TEXT EXCERPT:
** start **

Because modern minified JavaScript tends to be very regular UnitCodeTables occur a lot in practice and are a large contributor to the size reduction of BinAST encoded tree sizes. For example, BinAST tracks whether each scope uses eval (see hasDirectEval in es6.webidl.) However modern JavaScript practice avoids using eval. Encoding a unit code table for false takes two bytes, 00h 00h, so the format can represent an unlimited number of block scope’s lack of eval with a fixed overhead of two bytes -- fewer after Brotli compression.

Note that a unit code table is the only way to produce a zero-length code. MultiCodeTableImplicit may mention symbols with zero length, but these are skipped during code assignment. The MultiCodeTable is a table with multiple symbols. There are two variants of the encoding depending on the type of symbol being encoded.

The implicit table is for symbols which form a small, closed set. The lengths of all symbols are enumerated. Unused symbols are denoted with zero length and are skipped during code assignment.

The explicit table is for symbols which form an effectively open set. The table includes a symbol count, then the lengths of all symbols, then the literal symbols.

Type	Table Type	Ordering
Boolean	Implicit	`false`, `true`
Unsigned integers	Explicit	Encoder determined
JavaScript numbers	Explicit	Encoder determined
Strings	Explicit	Encoder determined
Optional strings	Explicit	Encoder determined
Enumeration values	Implicit	IDL declaration order
Interface type tags & `None`	Implicit	`None` first; then lexical order of interface names

Finally, the EmptyCodeTable represents a set of unused codes. How empty code tables arise is described later.

Symbol Literal Encoding

Symbols appear literally in the UnitCodeTable and MultiCodeTableExplicit. When a symbol appears literally, it is encoded this way:

Type	Literal Encoding
Booleans	One byte. `false`, `00h`; `true`, `01h`.
Unsigned integers	4-byte big-endian integer
JavaScript numbers	8-byte big-endian IEEE-754
Strings	`Varuint` string table index
Optional string	If `None`, `00h`, otherwise `Varuint` 1 + string table index
Enumeration value	Varuint index of IDL declaration order
Interface type tag & `None`	Given a set of relevant interface type tags, and None if relevant, sorted by symbol ordering (see below), `varuint` index of the symbol in the set

Code Assignment: From Symbol Lengths to Codes

To encode or decode a file, each symbol must be assigned not just a code length but a specific sequence of bits. The format uses a canonical Huffman code for this purpose.

** end **

WHAT THIS EXERCISE ASKS:
1/ How many bytes does a unit code table for false take in the BinAST encoding excerpt?
2/ Rewrite the BinAST encoding excerpt between "To encode or" and "for this purpose.", inclusive, with "bits" replaced by "binary digits".
3/ Could you extend the BinAST encoding excerpt beyond its final sentence?

PROVIDED DATA:
** start **

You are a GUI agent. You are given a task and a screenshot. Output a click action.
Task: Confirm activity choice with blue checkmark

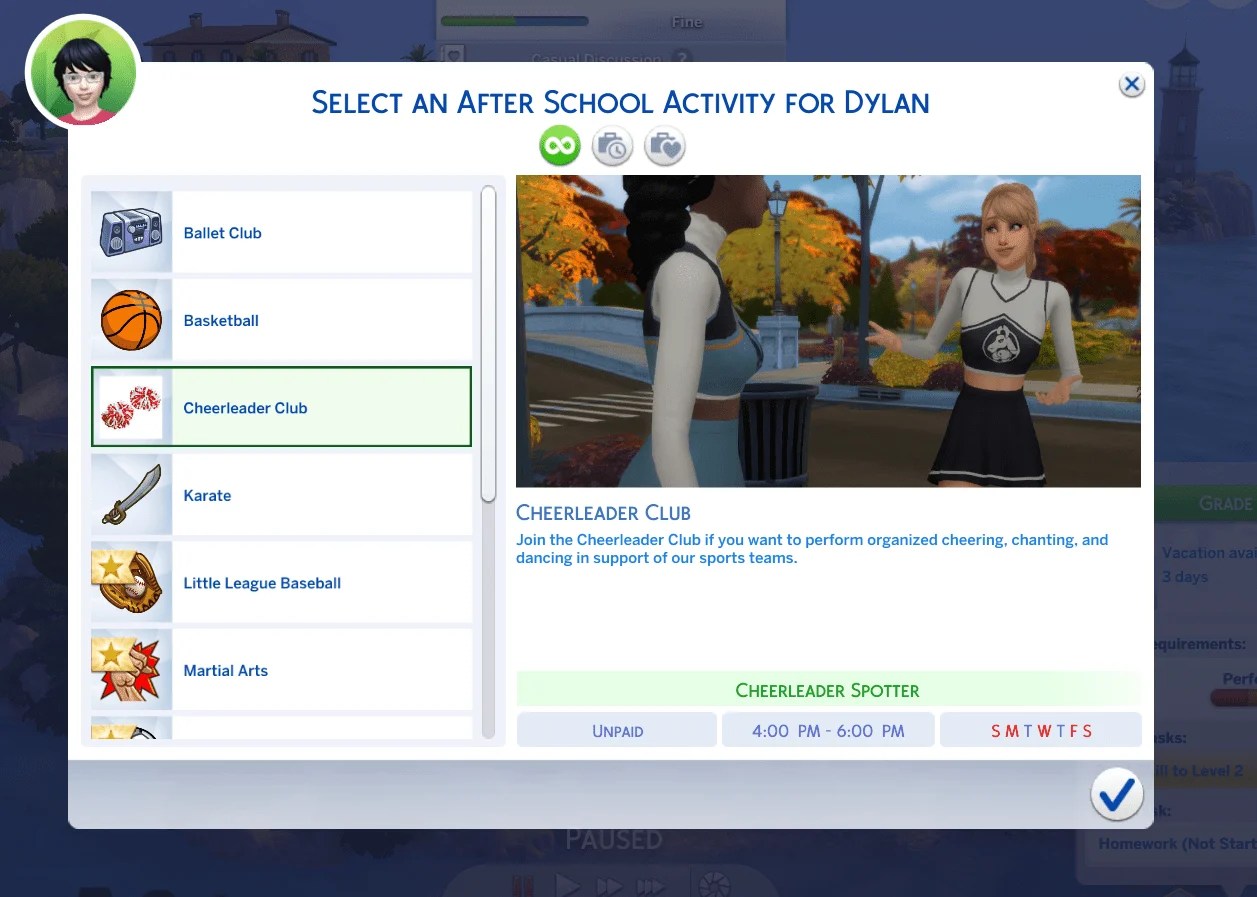pos(1116,794)
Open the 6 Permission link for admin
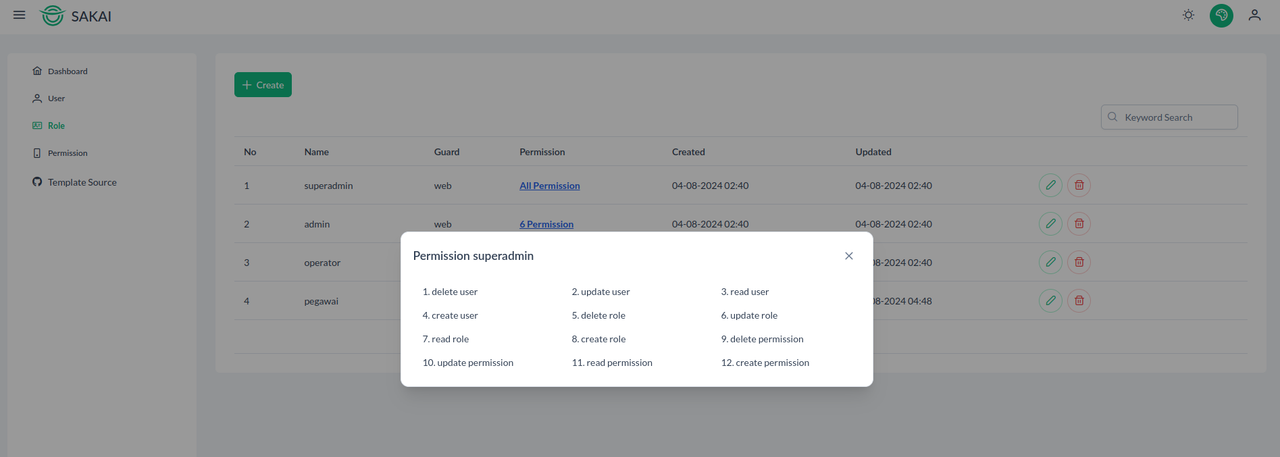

** end **

OUTPUTS:
1/ Two bytes, 00h 00h.

2/
To encode or decode a file, each symbol must be assigned not just a code length but a specific sequence of binary digits. The format uses a canonical Huffman code for this purpose.

3/
Given a set S of length, symbol pairs, canonical Huffman codes can be assigned this way:

Sort S by length. For pairs with the same length, sort them by the symbol. (Symbol ordering is defined below.)
Initialize code = 0, last_length = 0
For i ∈ 1...|S|
1. next_length = length associated with S[i]
2. Assign code of length next_length to symbol S[i]
3. code = (code + 1) × 2^(next_length - last_length)
4. last_length = next_length

The codes constructed by this algorithm begin in the high-order bit, so when these codes are written into the file the high-order bit must appear first. That is, codes are written as bitwise big-endian, variable-length numbers.

A decoder should check codes fit in their prescribed length; a file which produced codes longer than their length is invalid. Codes have a maximum length of 20 bits, which in practice limits JavaScript files to roughly a million strings and a million numbers.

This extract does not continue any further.